El alcalde de Nigrán asistió la tarde de ayer a la celebración familiar por el 100 aniversario de Enriqueta Fernández Rodríguez, vecina de San Pedro marcada directamente por la tragedia de ‘A Volta dos Nove’.
Ella es una de las tres supervivientes que quedan entre los 31 huérfanos que dejó la matanza falangista de nueve hombres en la curva de A Bombardera (Baiona) la madrugada de 16 de octubre de 1936.
Faltaban de aquella 3 días para que Enriqueta cumpliera los 13 años y su padre, Modesto Fernández Rodríguez, marinero de Panxón más conocido como ‘Rei Chiquito’, contaba con 46 años. Tras el asesinato, su madre, Rosalía Rodríguez Iglesias, tuvo que tirar adelante sola con 7 hijos de los que, precisamente, solo vive Enriqueta (la cuarta de ellos).
“Tivo que ir a miña nai a identificalo, mirade como estaba que o recoñeceu pola boca, ¡Polos dentes! Nós eramos pequenos e logo houbo que seguir adiante”, , declaró para el libro ‘Nigrán. Memoria dunga guerra 1936-1939’, escrito precisamente por el alcalde de Nigrán, Juan González, historiador especialista en la Guerra Civil. “Recórdoo moi ben (…) Nunca fixera nada, era mariñeiro e gustáballe defender os dereitos dos obreiros, non permitía que se cometeran inxustizas que ás veces querían facer os patróns”, contó para el libro.

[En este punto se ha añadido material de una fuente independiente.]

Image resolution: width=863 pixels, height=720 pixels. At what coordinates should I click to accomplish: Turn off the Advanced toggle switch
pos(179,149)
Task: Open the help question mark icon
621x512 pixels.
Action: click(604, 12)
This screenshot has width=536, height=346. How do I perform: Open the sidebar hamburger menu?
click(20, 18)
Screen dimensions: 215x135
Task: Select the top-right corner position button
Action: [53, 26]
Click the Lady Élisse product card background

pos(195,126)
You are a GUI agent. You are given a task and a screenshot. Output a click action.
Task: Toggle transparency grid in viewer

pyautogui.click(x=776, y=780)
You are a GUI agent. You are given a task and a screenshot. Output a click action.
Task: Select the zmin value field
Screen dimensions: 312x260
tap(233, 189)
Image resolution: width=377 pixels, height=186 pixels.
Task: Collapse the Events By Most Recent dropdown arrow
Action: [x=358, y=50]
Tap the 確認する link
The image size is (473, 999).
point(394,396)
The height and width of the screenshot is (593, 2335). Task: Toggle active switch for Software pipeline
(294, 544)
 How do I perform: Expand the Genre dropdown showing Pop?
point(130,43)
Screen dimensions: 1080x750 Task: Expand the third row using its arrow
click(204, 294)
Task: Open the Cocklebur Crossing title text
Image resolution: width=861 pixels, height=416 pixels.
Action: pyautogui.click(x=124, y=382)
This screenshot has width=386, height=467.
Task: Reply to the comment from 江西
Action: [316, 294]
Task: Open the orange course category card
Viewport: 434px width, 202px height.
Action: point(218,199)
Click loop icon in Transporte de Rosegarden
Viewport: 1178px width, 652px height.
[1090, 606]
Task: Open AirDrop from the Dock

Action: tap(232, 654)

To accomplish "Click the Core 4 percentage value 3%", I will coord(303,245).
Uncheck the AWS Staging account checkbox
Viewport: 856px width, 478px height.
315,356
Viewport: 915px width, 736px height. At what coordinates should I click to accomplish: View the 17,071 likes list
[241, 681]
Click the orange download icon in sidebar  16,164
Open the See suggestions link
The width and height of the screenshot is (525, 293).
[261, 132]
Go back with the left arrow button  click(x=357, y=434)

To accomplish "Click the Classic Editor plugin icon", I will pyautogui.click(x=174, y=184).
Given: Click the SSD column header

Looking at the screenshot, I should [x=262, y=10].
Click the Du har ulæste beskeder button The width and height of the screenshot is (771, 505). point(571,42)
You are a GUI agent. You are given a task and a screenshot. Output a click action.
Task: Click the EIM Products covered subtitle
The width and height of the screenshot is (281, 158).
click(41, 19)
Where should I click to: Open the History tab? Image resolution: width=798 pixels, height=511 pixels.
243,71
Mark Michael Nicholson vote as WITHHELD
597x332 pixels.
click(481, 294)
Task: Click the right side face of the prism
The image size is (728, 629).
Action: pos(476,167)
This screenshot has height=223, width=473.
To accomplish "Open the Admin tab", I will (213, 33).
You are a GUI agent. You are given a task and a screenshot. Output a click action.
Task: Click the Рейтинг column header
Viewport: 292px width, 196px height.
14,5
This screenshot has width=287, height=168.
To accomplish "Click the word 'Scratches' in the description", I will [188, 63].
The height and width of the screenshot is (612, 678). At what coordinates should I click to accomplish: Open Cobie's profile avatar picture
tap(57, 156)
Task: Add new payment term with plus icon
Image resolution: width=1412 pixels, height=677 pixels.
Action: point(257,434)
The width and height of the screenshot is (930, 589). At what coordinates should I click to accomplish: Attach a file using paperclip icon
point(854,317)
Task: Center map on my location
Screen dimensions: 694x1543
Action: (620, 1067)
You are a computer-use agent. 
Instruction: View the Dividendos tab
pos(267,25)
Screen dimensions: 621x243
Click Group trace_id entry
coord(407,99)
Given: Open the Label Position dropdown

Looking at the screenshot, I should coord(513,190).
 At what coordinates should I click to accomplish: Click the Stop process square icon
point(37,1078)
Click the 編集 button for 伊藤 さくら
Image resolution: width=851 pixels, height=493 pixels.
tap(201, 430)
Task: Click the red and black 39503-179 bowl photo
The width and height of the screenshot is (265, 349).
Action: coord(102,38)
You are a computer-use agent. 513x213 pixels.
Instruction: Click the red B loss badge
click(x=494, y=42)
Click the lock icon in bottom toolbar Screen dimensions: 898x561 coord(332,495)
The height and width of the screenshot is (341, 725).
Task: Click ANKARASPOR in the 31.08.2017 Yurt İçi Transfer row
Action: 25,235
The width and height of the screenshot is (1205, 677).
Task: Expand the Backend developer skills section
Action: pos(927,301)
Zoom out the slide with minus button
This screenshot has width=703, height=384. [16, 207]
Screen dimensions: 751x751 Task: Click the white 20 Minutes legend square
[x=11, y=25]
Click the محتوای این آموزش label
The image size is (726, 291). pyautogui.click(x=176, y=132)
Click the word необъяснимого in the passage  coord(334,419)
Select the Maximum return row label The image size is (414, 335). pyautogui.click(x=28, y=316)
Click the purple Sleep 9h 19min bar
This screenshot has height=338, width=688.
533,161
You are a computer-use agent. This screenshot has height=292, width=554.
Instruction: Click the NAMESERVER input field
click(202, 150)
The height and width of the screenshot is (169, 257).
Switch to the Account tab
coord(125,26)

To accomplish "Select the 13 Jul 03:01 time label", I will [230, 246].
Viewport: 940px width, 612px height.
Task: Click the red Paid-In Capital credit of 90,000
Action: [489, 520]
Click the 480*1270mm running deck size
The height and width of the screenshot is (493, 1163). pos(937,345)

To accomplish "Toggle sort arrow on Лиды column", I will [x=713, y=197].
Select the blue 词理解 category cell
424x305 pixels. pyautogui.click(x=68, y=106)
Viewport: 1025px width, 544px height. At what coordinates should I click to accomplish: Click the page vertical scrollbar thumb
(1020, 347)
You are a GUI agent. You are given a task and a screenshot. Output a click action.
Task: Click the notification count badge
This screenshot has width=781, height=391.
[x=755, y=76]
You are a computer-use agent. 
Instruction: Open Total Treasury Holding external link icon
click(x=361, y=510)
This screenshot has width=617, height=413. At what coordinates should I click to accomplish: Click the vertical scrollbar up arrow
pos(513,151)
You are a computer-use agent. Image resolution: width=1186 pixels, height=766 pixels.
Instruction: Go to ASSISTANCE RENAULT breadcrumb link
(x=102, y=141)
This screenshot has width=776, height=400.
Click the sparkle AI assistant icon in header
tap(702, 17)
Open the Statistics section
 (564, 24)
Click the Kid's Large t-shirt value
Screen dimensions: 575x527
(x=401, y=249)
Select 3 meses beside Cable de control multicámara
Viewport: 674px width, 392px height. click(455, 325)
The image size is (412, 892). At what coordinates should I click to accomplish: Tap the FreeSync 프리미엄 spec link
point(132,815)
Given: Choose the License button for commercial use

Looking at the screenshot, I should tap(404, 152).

Enriqueta, originaria del barrio del Quinteiro (Panxón) vivió con ese pesar en silencio durante toda la dictadura e hizo su vida en San Pedro (barrio de A Pastora) al lado de su esposo, Olimpio, con el que tuvo un hijo bautizado con el mismo nombre. Durante toda la vida se dedicó al trabajo en la casa.
Superviviente a dos enfermedades graves y a dos roturas de cadera pasados los 90 años, el secreto de su longevidad creen en la familia que puede residir en sus largas caminatas que hacía a diario y hasta hay bien poco entre A Pastora y Mallón.